30 August 2025

U.S. and Japan at Odds Over Terms of $550 Billion Investment

River Akira Davis

The United States and Japan will announce details of their trade deal later this week, a pact that calls on the Japanese government to make $550 billion in investment available to be directed by President Trump, Commerce Secretary Howard Lutnick said on Monday.

Japan agreed to the investment, which it said would be financed through government-backed loans and guarantees, as part of a trade deal it reached with the United States last month. In exchange, the Trump administration agreed to a 15 percent tariff on Japanese imports, a rate lower than it had previously threatened to impose.

Mr. Lutnick, speaking on Fox News, said the agreement would call for the Japanese money to be “at the hand of Donald Trump, and he can go invest it” in areas that are important to American economic security such as rare earth minerals, semiconductors and antibiotic drugs.

The comments by Mr. Lutnick reiterated the Trump administration’s claim that it will have final say over what kind of projects Japan’s pledged spending will fund. Mr. Trump has also said the United States will receive virtually all the profits from those investments.

But Japanese officials have stressed that the investments in the United States will be determined by whether they also benefit Japan. They also maintain that profits are to be allocated according to each side’s committed risk and financial contribution.

Neither government has released documents detailing what they agreed to last month, leaving each side to offer, on certain points, different public explanations of what they agreed to.

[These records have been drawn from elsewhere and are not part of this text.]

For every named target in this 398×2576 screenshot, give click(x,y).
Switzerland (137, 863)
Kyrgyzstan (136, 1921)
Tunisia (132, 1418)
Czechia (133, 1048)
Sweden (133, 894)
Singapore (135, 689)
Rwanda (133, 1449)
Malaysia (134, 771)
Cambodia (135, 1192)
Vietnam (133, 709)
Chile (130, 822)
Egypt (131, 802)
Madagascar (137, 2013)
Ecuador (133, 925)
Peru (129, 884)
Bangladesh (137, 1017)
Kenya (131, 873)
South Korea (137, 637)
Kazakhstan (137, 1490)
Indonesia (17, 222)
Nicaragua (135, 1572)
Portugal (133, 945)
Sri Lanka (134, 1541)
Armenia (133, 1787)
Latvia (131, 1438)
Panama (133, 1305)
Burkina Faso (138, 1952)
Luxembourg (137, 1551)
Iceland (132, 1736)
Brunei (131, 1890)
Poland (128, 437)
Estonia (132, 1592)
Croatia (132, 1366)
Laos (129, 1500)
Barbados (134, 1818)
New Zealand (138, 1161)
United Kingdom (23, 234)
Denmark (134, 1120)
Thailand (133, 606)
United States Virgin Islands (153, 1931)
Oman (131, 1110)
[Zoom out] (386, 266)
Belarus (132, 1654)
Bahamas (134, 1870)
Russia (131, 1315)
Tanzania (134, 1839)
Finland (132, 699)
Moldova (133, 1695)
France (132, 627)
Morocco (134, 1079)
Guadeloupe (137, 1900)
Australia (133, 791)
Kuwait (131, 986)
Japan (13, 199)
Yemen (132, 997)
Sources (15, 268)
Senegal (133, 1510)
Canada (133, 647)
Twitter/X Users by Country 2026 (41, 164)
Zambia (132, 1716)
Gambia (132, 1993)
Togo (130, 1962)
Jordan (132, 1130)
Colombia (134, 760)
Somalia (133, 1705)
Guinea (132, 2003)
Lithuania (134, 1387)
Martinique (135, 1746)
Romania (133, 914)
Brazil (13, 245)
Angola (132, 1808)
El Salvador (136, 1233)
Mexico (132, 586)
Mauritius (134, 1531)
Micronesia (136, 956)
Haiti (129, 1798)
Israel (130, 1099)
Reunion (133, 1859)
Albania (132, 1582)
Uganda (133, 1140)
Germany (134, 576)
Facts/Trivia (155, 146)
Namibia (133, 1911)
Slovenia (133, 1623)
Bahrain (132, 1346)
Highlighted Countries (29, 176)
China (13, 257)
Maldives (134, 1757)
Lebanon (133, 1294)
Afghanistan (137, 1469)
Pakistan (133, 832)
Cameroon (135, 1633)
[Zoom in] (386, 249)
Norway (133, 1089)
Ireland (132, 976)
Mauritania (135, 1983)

The divergence underscores the continuing uncertainty raised by the rollout of Mr. Trump’s trade agenda, which aims to induce companies to return manufacturing to the United States. After raising U.S. tariffs to their highest level in a century, Mr. Trump said he would negotiate individual pacts with dozens of countries. He has so far announced deals with a handful of trading partners, including Japan, South Korea and the European Union. Most remain handshake agreements.